Yarım yüzyılı aşan gazetecilik yaşamımda suikastlara, ihtilallere, darbe girişimlerine, 1 Mayıs gibi katliamlara, Madımak’ta olduğu gibi insanların diri diri yakılmalarına, gazetecilerin öldürülmelerine, Başbakan ve bakan idamlarına, büyükelçiliklerin basılmasına, büyükelçi otomobillerinin yakılmasına, başbakanların yumruklanmalarına kadar kadar çok olaya tanık oldum.
Ama...
Gazetelere ve siyasi parti genel merkezlerine vandalca saldırılar için aynı şeyi söyleyemem.
Net olarak hafızam beni 1960’lı ilk yıllara götürüyor.
....................
27 Mayıs İhtilali’nden sonra DP’nin (Demokrat Parti) yerine AP (Adalet Partisi) kurulmuştu.
Kayseri Cezaevi’ndeki başta Celal Bayar olmak üzere DP’lilerin tahliye edilmesi ve siyasete dönüş hakkının verilmesi için politika yapıyordu.

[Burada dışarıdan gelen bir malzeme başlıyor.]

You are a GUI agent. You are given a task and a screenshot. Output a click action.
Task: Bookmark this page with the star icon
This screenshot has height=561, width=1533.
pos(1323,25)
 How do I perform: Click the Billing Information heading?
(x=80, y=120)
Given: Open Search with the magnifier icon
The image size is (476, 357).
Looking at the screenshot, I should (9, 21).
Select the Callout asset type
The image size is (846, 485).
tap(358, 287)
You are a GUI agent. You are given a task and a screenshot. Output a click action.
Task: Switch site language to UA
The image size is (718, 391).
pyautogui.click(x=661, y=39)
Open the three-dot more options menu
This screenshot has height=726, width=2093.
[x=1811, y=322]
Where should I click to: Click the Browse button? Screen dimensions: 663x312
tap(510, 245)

Kızılay’daki genel merkez binasının önünde 10 binlerce kişi “protesto” için toplandı.
Önce sloganlar atıldı.
Sonra kalabalık hareketlendi.
Tahrik edici konuşmalardan sonra binaya girdiler.
Cam, çerçeve indirdiler, masa, yazı makinesi, telefon ne varsa kırdılar döktüler.

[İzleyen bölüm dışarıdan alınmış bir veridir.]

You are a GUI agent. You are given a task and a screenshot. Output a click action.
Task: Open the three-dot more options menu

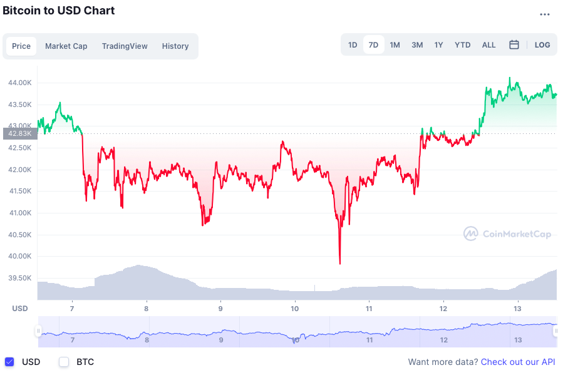545,14
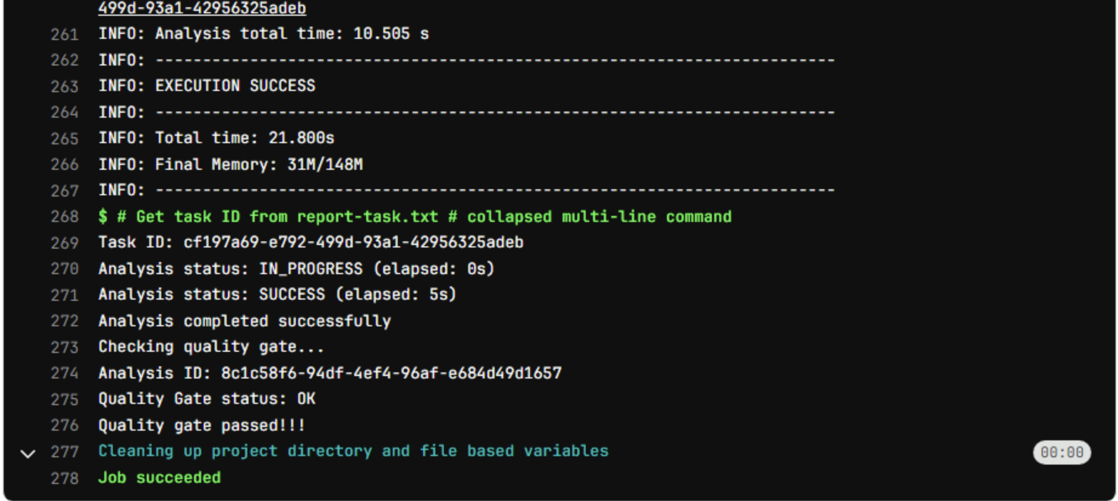Image resolution: width=1118 pixels, height=501 pixels.
Task: Open the underlined 499d-93a1-42956325adeb link
Action: point(202,8)
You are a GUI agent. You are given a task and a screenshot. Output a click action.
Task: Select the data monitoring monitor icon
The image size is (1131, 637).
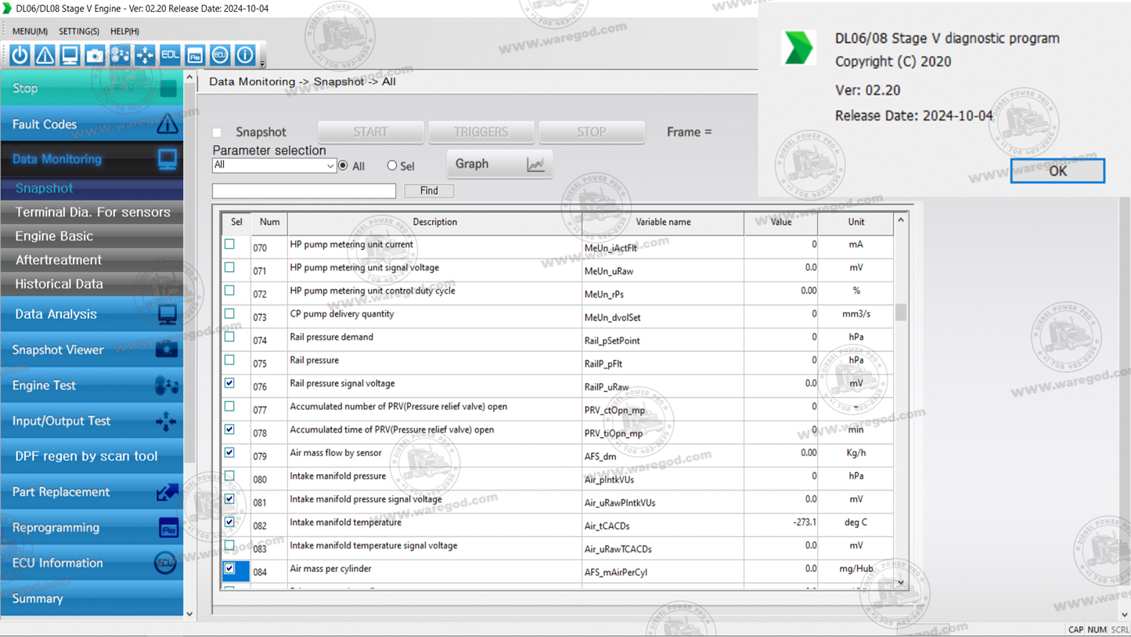70,55
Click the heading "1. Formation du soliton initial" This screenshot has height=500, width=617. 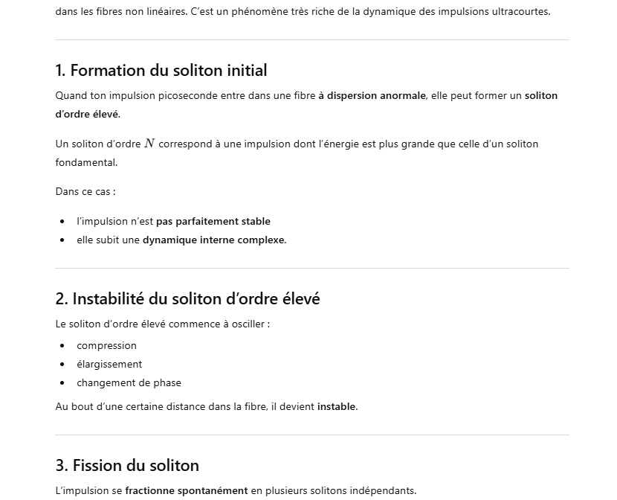(x=161, y=71)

Üzerinde “Adalet Partisi Genel Merkezi” yazılı koskoca tabelanın kâğıt gibi yırtıldığını gördüm.
Sonradan öğrendik ki Süleyman Demirel o sırada Genel Başkan Yardımcısı’ymış.
Daha saldırı olmadan kalabalığın attığı sloganlar üzerine “Böyle bir zeminde politika yapılmaz” deyip binadan çıkmış gitmiş.
Siyasete ara vermiş.
Yıllar geçtikten sonra olay “Demirel, şapkasını alıp gitti” söylemiyle anılır oldu.
Oysa işin doğrusu “Demirel’in şapkasını unuttuğudur.”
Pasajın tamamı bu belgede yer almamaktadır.